As no surprise to critics, Netflix has made yet another profitable move by tapping Hollywood funnyman Judd Aptow to spearhead it latest original series. The show is called “Love” and since its Feb. 19 premiere, it seems fans seem to share similar sentiments about the show
The modern romance takes audiences inside the lives of Gus (Paul Rust), an aspiring writer, and Mickey (Gillian Jacobs), a radio station employee, who are both reeling from the aftermath of severing ties with their significant others. From the moment the show starts, there is a clear divide in the two characters. Gus is the timid people pleaser, and Mickey is the pill-popping free spirit. What they inevitably have in common is their lack of luck in the romance department.
In the first episode, the two attempt to heal their wounds by dealing with life the way a millennial stereotype (or Apatow character) would: with prescriptions drugs and anonymous hook-ups. The honest feel of the show is the exact dose of Apatow’s creativity that has Netflix fans glued to their screens.
Despite its fluffy title, it is clear the show is a vivid representation of what love actually looks like in this day and age — no Prince Charmings, no white picket fences.
For most singles, the romance genre is not the most ideal section on Netflix to watch. This show might change that. Consider “Love” as the response to singles who want others to see the truth about dating and life as single young adult.
+-------+
EXERCISE>
Pick up the review of the Netflix show "Love" after its last sentence and carry it on. The material that comes next has nothing to do with the text above.
+-------+
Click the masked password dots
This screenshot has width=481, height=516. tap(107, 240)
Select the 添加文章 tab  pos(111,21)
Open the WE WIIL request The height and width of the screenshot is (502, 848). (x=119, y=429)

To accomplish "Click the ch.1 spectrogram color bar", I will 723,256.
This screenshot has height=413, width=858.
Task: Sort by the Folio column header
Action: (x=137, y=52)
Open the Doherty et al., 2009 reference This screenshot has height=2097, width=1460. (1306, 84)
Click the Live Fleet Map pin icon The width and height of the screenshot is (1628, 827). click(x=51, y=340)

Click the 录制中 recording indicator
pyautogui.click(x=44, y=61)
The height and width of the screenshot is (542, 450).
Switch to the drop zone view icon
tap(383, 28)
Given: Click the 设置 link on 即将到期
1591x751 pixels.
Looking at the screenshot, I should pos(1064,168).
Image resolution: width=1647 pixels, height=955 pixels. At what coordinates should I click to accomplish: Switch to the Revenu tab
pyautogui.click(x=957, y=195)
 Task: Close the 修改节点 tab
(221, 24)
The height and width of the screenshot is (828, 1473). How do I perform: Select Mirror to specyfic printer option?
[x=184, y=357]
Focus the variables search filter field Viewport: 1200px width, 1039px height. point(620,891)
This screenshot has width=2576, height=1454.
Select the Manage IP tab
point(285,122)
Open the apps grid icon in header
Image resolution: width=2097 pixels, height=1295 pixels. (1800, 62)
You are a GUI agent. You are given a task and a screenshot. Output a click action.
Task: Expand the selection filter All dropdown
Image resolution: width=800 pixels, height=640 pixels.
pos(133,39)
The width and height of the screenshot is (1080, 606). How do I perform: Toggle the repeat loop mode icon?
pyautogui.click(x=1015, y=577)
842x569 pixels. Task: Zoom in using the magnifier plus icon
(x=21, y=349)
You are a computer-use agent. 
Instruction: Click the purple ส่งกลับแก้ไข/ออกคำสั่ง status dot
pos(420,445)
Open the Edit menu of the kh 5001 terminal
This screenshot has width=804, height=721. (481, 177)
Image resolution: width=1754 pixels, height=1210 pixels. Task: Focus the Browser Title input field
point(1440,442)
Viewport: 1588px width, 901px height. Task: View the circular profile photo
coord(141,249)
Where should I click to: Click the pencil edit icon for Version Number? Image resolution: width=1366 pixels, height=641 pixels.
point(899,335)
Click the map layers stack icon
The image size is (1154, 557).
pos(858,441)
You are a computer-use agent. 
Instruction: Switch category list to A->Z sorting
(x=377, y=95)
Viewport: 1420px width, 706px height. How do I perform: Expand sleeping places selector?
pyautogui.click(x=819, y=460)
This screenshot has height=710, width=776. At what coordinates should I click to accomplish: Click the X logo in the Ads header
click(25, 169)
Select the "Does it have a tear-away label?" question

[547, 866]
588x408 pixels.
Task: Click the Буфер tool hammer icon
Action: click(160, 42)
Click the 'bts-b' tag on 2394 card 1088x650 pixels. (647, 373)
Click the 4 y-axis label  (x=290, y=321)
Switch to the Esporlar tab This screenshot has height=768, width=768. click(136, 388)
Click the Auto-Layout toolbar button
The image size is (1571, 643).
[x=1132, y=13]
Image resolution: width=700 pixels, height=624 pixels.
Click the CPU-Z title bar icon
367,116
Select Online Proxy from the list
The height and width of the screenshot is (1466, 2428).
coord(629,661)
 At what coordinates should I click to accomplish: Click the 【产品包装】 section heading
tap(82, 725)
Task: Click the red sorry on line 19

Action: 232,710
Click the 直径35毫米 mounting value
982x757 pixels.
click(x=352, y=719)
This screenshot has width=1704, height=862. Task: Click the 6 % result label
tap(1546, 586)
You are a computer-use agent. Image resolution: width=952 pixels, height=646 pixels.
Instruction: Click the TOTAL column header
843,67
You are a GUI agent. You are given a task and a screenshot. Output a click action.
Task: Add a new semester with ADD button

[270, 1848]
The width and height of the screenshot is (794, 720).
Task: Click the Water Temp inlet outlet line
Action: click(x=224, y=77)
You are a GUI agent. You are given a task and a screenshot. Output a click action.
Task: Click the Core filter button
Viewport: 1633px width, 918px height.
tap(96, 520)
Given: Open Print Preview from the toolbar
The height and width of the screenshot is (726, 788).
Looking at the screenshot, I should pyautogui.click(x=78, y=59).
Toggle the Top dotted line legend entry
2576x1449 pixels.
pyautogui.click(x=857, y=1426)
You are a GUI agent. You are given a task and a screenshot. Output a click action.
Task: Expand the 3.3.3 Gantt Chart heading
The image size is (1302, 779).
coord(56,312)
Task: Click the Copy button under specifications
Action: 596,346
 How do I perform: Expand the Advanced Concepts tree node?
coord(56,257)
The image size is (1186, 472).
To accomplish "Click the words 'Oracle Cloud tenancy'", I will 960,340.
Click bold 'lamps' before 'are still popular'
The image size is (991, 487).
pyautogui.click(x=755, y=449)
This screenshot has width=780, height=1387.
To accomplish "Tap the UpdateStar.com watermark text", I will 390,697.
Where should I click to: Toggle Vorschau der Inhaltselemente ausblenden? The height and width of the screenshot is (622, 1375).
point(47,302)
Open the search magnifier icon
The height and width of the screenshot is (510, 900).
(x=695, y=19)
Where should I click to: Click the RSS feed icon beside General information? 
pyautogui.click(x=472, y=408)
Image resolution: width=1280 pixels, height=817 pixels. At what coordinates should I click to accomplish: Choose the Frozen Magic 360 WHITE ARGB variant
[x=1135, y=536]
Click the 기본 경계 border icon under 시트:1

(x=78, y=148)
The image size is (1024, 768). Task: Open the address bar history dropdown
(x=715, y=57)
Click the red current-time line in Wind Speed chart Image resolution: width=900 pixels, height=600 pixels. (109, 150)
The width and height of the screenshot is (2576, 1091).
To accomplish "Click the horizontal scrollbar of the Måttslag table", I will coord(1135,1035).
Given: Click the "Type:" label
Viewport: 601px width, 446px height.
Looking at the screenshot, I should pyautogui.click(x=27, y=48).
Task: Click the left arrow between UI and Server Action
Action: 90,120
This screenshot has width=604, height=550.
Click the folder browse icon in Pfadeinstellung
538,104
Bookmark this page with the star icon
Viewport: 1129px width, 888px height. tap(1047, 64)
+-------+
OUTPUT OF THE TASK>
The trend of changing the romance genre is not something new, necessarily. Movies like “How To Be Single” and shows like HBO’s “Girls” have already made it clear that the typical fairytale love stories known for bringing in big audiences are a thing of the past. Apatow’s show brings that same idea to the streaming world, and it has Netflix’s younger audience hopeful for what this could mean for the future of the genre.
With Netlflix as the show’s platform, viewers have the opportunity to binge-watch the series in one or two sittings. That being said, the show moves at an annoying slow pace. For those who do not plan to binge-watch the show, the story can get stale fast. In the first episode alone, the two main characters do not meet until the last minute—annoying, but effective. Apatow knows that by drawing out the series’ plot, the show will most likely bring in more binge-watchers, which is exactly what Netflix heads wants.
As for the series, the show continues on with ten episodes rounding out the first season. Yes, there will be love sprawled through, but it will not be in the way viewers are so typically immune to seeing it.
“Love” is now streaming on Netflix.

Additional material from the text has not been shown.